*** Record set ***

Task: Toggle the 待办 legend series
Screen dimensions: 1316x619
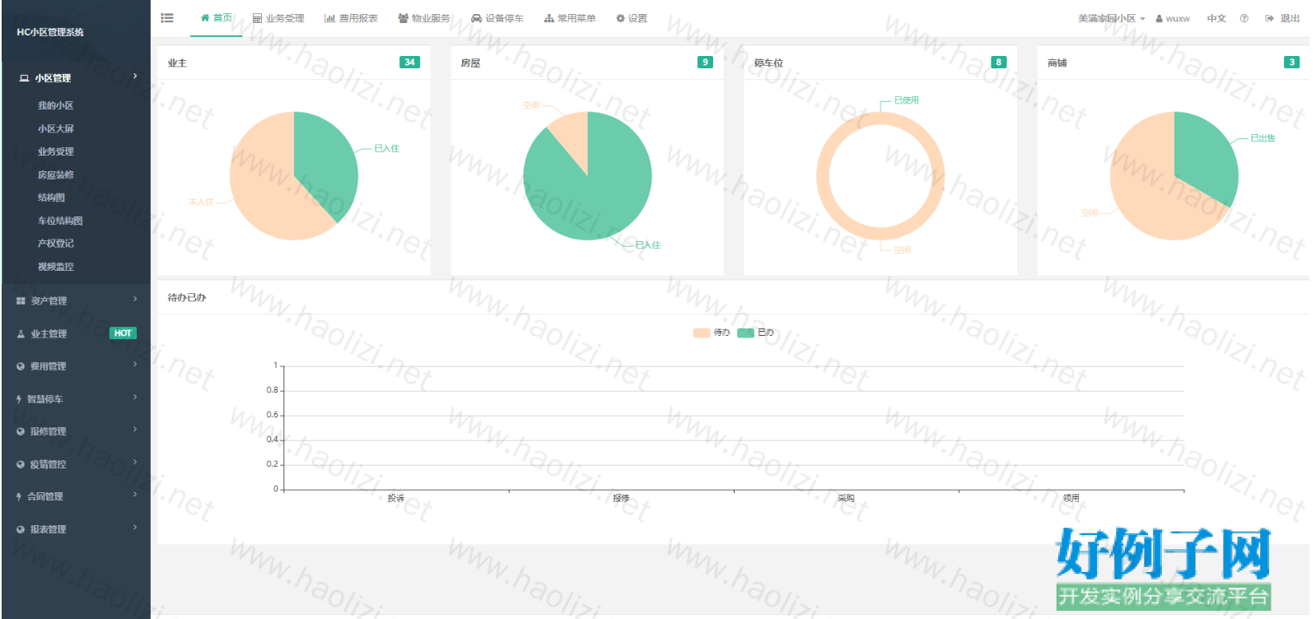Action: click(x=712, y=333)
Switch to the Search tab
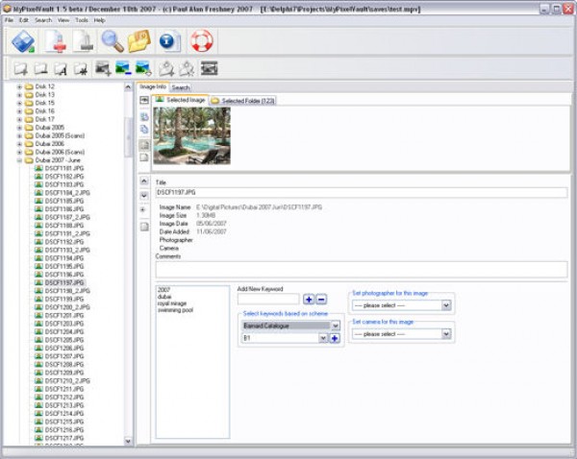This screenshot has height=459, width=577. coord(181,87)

*** End of Record set ***
*** Record set ***

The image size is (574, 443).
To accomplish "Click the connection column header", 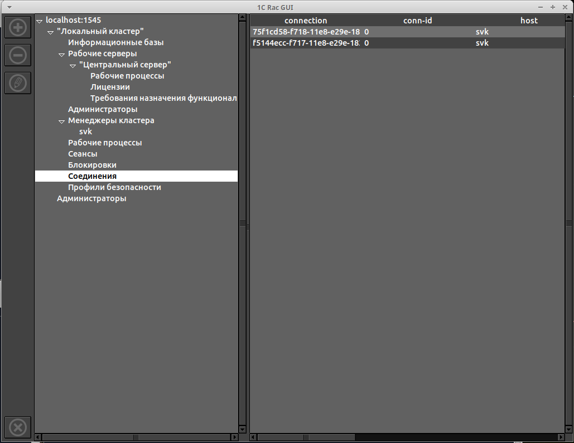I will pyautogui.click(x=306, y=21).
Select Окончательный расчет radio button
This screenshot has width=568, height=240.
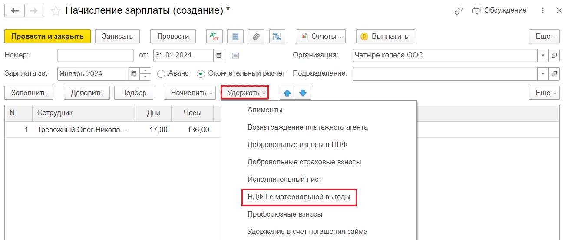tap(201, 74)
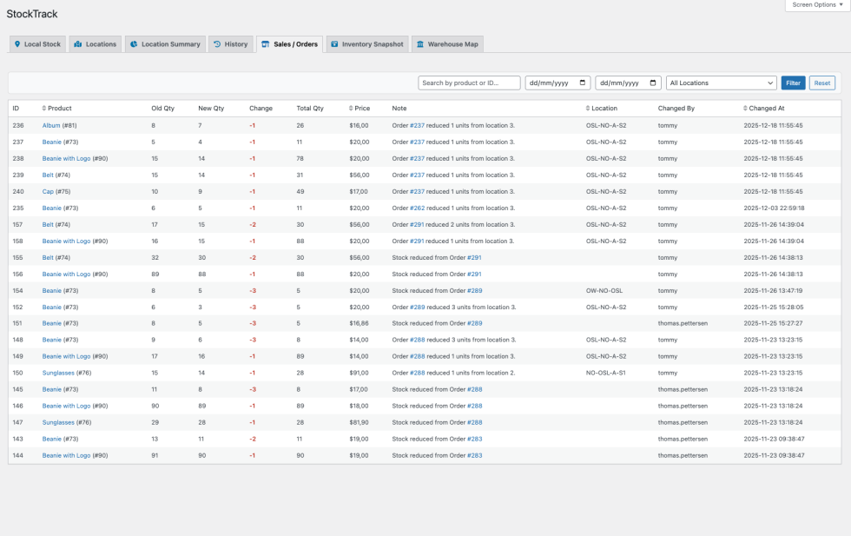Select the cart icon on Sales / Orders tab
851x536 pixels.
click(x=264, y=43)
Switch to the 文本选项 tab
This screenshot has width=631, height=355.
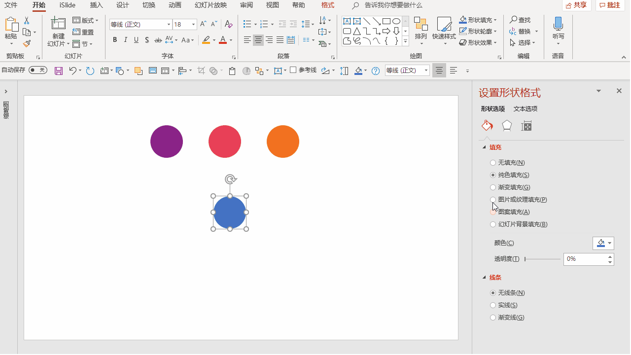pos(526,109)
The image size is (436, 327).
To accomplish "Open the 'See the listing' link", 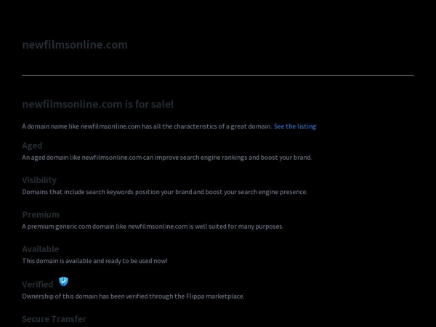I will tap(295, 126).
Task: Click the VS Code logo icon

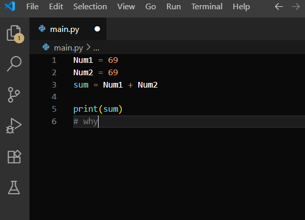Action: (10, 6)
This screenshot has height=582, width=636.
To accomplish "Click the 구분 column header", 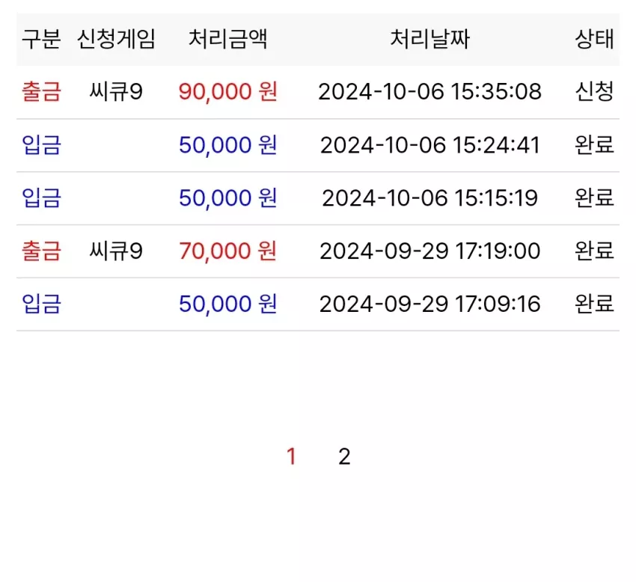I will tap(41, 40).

*** End of Record set ***
*** Record set ***

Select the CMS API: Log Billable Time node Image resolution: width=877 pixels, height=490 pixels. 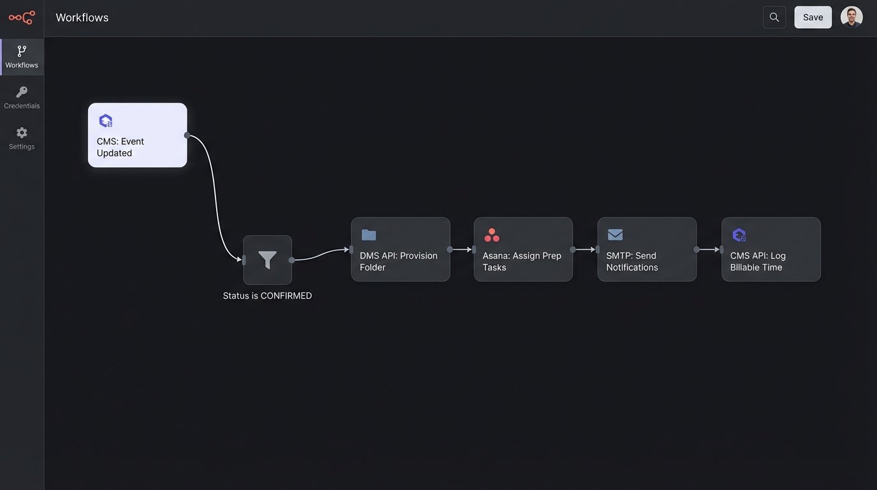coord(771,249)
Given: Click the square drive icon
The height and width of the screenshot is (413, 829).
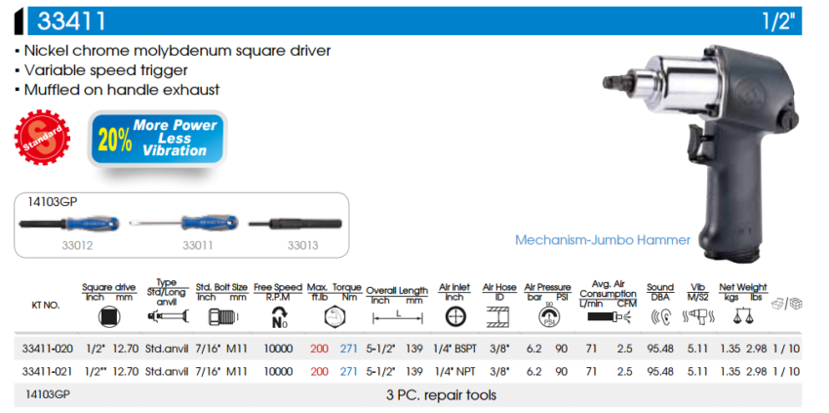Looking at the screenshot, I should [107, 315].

*** End of Record set ***

(Exercise): Your task is to copy each line from the material above that includes the word "size".

(Written response):
The image size is (574, 443).
The image size is (436, 327).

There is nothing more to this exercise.